• **Your objective**: Look through the entries below and count every line in which "item" appears; reply with the number only.
--- Extracted records Enclosed Below ---
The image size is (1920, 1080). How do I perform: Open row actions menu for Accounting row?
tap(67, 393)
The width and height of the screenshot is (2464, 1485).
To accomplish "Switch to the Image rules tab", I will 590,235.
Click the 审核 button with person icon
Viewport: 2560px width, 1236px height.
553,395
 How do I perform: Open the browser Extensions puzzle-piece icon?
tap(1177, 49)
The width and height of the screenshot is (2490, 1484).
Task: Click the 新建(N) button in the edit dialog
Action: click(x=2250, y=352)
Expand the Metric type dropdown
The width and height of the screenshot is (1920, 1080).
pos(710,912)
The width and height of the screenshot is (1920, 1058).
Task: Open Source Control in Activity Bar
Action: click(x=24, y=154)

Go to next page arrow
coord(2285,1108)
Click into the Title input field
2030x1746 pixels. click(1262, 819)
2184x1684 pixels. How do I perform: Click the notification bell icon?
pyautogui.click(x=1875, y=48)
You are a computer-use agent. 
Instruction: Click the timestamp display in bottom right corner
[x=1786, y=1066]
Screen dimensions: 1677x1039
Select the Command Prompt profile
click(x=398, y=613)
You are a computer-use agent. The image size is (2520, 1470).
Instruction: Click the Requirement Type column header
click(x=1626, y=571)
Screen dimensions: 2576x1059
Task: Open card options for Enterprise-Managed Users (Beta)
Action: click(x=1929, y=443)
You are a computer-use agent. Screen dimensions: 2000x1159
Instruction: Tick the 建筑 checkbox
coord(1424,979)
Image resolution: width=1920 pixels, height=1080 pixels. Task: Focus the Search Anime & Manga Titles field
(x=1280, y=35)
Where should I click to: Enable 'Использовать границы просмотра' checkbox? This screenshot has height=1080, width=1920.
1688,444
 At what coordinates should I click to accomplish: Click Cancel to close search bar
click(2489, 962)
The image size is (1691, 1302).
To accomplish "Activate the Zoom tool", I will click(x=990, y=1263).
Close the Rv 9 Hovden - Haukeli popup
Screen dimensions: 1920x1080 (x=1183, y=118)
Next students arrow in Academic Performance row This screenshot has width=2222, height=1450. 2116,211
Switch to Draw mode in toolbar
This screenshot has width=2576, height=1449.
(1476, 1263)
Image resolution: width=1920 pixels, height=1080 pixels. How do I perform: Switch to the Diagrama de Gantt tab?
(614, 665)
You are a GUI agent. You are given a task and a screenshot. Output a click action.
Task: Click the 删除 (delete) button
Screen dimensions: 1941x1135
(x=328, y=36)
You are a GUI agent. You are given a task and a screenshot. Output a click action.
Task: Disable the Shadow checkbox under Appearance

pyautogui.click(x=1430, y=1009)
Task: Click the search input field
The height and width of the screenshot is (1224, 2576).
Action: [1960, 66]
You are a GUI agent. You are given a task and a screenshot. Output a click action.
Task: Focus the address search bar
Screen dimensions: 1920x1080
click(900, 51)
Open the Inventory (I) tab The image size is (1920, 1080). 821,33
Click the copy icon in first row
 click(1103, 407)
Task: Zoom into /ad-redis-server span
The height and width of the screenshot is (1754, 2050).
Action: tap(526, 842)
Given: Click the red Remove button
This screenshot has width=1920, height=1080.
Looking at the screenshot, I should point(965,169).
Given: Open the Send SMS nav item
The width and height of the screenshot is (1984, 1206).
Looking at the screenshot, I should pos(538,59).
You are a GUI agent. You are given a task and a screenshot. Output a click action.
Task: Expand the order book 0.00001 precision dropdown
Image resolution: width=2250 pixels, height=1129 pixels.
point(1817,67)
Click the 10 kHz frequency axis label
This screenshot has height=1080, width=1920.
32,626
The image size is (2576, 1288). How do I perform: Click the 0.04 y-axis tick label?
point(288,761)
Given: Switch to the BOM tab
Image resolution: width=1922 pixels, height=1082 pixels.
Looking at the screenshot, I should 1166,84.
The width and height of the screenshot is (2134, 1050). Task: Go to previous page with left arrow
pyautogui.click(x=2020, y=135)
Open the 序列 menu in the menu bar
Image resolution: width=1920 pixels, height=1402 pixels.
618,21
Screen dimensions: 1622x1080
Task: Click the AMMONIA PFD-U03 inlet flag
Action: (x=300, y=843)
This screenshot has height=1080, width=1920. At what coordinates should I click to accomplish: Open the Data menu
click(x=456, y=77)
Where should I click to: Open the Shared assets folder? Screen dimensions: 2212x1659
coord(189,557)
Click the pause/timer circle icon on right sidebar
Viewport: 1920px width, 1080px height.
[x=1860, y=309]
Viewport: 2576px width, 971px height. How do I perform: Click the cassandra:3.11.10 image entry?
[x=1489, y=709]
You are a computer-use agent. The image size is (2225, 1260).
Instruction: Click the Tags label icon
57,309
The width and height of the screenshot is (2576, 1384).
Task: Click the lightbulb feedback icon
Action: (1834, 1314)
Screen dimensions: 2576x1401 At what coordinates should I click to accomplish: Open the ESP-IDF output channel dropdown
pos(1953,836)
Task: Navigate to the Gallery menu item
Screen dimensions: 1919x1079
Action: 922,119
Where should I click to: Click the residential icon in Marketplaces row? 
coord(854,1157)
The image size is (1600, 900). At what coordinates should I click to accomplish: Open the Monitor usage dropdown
--- End of Enclosed Extracted records ---
• **Solution to the problem**: 2